Now, let's be clear here: this would probably still not have been a good movie if it hadn't gone in that direction. There are just too many elements at play here that don't work even before the facehugger latches onto Billy Crudup. However, there was at least something here that showed promise up until then. The film just simply tosses them all out so it can be an official Alien movie, which for some reason involves tossing out any potentially original elements at once.

So it may seem unfair to harp on this film as it relates to the franchise, but as a film on its own, this is still pretty bad. As I said before, the characters make so little impression that I couldn't even be bothered to learn most of their names--despite this cast being easily smaller than the crew of the Sulaco in Aliens, where I can easily name half of the Marines that get wiped out all at once in the alien hive. I can't tell if it's the actors, the direction, or the clunky dialogue that all adds to this the most but they're all factors.

And holy shit is this film up its own ass, philosophically. If you took a drink every time a character posed some kind of philosophical question at another you might well get alcohol poisoning. Jesus, the last thing Oram does seconds before a monster bursts out of his rib cage is to ask David what he believes in! It's incredible how seriously a movie that unironically features a shower sex death scene can take itself.

The film's score is also kind of terrible. Very repetitive and utterly fails to generate suspense even in tense moments.

Lastly, the real reason we're all here: the special effects. They're...not great. Oh, it would be a stretch to call them awful, but mostly the film uses CGI and it's frankly not very impressive CGI. Plus, the CGI works against the film's intent.

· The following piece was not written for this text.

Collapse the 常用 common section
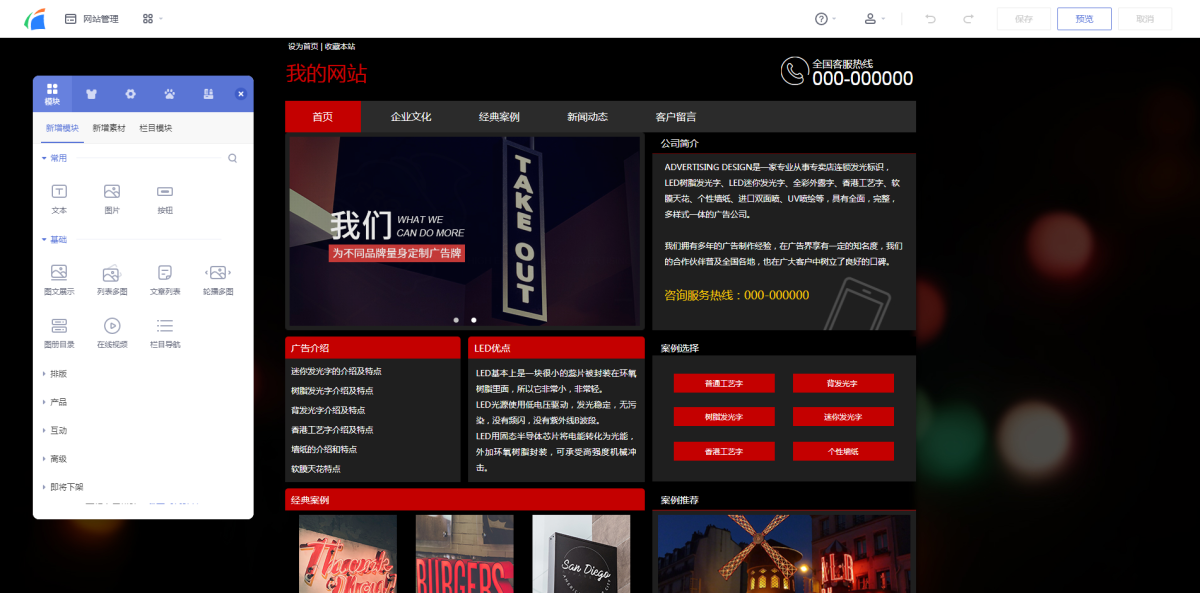The width and height of the screenshot is (1200, 593). (55, 158)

Sure, it's cool to see a Xenomorph use its tail like a spider-monkey as it climbs down a ladder, in a way that practical effects probably couldn't pull off. However, we don't want to be able to see the Xenomorph do that because the more we see it the less scary it is.--and this movie clearly wants us to be scared of it, so it's sabotaging itself. Scott knew that keeping the monster in the shadows made it scarier in his original film, so how did he manage to forget his own lesson?

Honestly, this film retroactively makes me almost like Prometheus because at least that movie entertained me with its wrongness. This film is just bad. Hell, I'd say it was the worst entry in the entire franchise if Aliens vs. Predator: Requiem didn't still exist.

So I guess that's one more nice thing I can say about it?